Affirmant au vu d'un rapport d'expertise amiable déplorer divers désordres dans cette propriété, M. [U] a obtenu en référé le 30 avril 2019 au contradictoire de son vendeur l'institution d'une expertise qui a été confiée à M. [K], lequel a déposé son rapport définitif en date du 19 avril 2021.
Il a alors fait assigner [D] [Z] devant le tribunal judiciaire de La Rochelle par acte du 28 avril 2022 en sollicitant dans le dernier état de ses prétentions sa condamnation sur le fondement des articles 1792 et suivants, 1641 et suivants, 1103 et suivants du code civil, à l'indemniser des préjudices consécutifs aux désordres objectivés par l'expert judiciaire, en lui payant :
.61.712,42€ en réparation des dommages affectant l'habitation, avec indexation sur l'évolution de l'indice BT01 de la construction
.8.500€ en réparation de ses préjudices annexes
.outre 10.000€ en application de l'article 700 du code de procédure civile
sollicitant du tribunal de ne pas écartrer l'exécution provisoire.

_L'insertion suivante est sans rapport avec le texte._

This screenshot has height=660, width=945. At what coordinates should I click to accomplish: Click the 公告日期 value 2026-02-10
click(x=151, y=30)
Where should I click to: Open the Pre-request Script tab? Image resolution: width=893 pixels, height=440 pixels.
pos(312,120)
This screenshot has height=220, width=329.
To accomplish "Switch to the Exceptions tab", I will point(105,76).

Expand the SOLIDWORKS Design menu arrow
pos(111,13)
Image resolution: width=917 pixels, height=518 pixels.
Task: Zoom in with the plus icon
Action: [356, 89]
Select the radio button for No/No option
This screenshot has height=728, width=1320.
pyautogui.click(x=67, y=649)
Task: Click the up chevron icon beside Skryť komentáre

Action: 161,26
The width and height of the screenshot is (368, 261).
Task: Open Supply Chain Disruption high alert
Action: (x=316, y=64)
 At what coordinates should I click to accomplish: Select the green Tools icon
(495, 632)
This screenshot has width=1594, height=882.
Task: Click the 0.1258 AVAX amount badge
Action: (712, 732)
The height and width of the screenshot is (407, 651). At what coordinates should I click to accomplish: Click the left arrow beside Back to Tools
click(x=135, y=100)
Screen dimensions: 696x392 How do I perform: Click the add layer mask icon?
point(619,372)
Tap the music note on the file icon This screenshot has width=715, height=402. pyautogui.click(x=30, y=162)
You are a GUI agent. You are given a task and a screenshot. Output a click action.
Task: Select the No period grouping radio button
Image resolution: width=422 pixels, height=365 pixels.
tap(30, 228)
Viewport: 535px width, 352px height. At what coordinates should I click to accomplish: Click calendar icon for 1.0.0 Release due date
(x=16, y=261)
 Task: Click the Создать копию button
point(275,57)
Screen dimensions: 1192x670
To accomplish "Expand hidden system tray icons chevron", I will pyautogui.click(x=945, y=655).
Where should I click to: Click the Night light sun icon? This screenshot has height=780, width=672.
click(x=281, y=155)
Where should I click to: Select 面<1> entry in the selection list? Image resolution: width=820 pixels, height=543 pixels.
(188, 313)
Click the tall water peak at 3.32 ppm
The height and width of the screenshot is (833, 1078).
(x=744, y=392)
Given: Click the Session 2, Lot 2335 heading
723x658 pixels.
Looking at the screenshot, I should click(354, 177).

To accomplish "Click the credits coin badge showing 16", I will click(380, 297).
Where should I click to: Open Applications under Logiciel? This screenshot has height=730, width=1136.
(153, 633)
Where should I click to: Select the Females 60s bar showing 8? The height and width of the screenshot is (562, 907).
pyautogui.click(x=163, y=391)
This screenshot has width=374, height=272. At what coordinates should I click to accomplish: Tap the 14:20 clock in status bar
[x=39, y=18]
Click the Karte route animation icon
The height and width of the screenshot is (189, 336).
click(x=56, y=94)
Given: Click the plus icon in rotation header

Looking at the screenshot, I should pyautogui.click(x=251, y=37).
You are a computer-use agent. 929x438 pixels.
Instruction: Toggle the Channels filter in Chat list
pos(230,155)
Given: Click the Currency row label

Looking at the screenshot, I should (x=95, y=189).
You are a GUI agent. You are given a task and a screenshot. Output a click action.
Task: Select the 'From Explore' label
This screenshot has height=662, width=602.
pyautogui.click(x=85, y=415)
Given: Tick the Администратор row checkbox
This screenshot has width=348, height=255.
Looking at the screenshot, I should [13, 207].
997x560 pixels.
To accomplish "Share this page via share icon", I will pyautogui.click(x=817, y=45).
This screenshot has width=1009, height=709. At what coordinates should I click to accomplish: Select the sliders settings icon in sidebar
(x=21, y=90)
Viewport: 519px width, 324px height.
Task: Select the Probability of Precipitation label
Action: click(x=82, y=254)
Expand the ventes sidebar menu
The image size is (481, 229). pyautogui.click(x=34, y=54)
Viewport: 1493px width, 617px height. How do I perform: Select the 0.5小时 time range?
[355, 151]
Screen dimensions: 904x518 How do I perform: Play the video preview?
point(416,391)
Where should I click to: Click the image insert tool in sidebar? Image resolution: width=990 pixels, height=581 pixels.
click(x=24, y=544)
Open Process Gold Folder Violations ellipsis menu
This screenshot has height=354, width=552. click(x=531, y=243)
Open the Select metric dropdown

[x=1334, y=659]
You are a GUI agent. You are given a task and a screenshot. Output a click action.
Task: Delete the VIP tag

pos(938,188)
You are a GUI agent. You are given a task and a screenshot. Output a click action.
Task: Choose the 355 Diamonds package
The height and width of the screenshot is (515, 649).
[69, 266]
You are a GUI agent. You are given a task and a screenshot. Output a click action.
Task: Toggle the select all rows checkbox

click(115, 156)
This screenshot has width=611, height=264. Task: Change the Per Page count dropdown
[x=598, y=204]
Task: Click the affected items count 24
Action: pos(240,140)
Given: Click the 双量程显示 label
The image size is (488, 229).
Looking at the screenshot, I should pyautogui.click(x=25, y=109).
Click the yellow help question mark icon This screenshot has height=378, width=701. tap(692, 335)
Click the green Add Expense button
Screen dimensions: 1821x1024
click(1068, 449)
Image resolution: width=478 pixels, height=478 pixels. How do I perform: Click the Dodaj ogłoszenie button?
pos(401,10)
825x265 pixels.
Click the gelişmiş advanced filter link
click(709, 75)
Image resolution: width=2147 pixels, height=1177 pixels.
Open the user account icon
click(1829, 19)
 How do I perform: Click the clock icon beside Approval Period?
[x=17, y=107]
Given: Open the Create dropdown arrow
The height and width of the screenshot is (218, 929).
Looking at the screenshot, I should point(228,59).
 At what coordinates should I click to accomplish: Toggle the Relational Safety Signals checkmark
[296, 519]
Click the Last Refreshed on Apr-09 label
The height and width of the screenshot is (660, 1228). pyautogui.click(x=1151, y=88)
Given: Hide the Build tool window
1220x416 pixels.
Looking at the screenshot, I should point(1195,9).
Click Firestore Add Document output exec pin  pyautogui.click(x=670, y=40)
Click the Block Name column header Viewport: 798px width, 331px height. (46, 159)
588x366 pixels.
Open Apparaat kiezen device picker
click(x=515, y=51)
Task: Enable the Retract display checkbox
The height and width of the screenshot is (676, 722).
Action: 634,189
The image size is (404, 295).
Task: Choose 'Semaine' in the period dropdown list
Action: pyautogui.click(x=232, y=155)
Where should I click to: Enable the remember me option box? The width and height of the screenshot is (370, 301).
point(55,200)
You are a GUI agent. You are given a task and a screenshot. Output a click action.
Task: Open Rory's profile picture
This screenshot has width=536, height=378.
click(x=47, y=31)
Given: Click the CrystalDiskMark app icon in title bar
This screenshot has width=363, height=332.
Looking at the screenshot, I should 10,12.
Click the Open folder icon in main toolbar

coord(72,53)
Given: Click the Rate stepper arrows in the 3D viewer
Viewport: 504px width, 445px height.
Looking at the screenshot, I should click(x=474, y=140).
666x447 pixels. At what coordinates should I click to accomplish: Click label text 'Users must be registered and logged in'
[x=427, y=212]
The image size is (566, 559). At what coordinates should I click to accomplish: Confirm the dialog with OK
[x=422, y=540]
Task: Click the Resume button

M. [U] a conclu au rejet de cette action au motif que M. [Z] avait acquis le bien en connaissant le problème d'humidité qu'il présentait. Il a en tout état de cause argué d'irrecevabilité le devis complémentaire de réfection 'Coren' transmis par l'expert postérieurement à son dessaisissement, et a contesté la réalité des préjudices annexes invoqués.
Par jugement du 27 juillet 2023, le tribunal judiciaire de La Rochelle a :
* déclaré le devis Coren établi le 8 juin 2021 et la note de l'expert du 26 avril 2021 opposables à M. [D] [Z]
* condamné M. [D] [Z] à verser à M. [V] [U] la somme de 60.727,92€ TTC indexée sur l'indice BT 01 du coût de la construction, en réparation des désordres de la toiture, d'humidité, et relatifs au poële
* condamné M. [D] [Z] à verser à M. [V] [U] la somme de 1.000€ au titre des frais de relogement
* condamné M. [D] [Z] à verser à M. [V] [U] la somme de 5.000€ en réparation du trouble de jouissance
* débouté M. [V] [U] de son action en garantie des vices cachés au regard des désordres de carrelage et de sortie de VMC
* condamné M. [Z] à verser à M. [U] la somme de 4.500€ au titre des dispositions de l'article 700 du code de procédure civile
* condamné M. [Z] aux dépens incluant les frais d'expertise judiciaire et les dépens de l'instance en référé
* rappelé que l'exécution provisoire était de droit
Les dernières écritures prises en compte par la cour au titre de l'article 954 du code de procédure civile ont été transmises par la voie électronique :
* le 16 février 2024 par M. [D] [Z]
* le 6 mai 2024 par M. [V] [U].
M. [D] [Z] demande à la cour :
- de confirmer le jugement en ce qu'il a débouté M. [U] de son action en garantie des vices cachés au regard des désordres de carrelage et de sortie de VMC et de son action en garantie décennale au regard des désordres de carrelage et de sortie de VMC
- d'infirmer le jugement en ses autres chefs de décision (qu'il énumère)
Statuant à nouveau :
- de dire que M. [U] a acheté le bien en l'état et en connaissance du problème d'humidité présent dans la maison
- de dire que le courrier de l'expert [E] [K] en date du 26 avril 2021, soit postérieur à la remise de son rapport, est nul et de nul effet, et non opposable à M. [Z]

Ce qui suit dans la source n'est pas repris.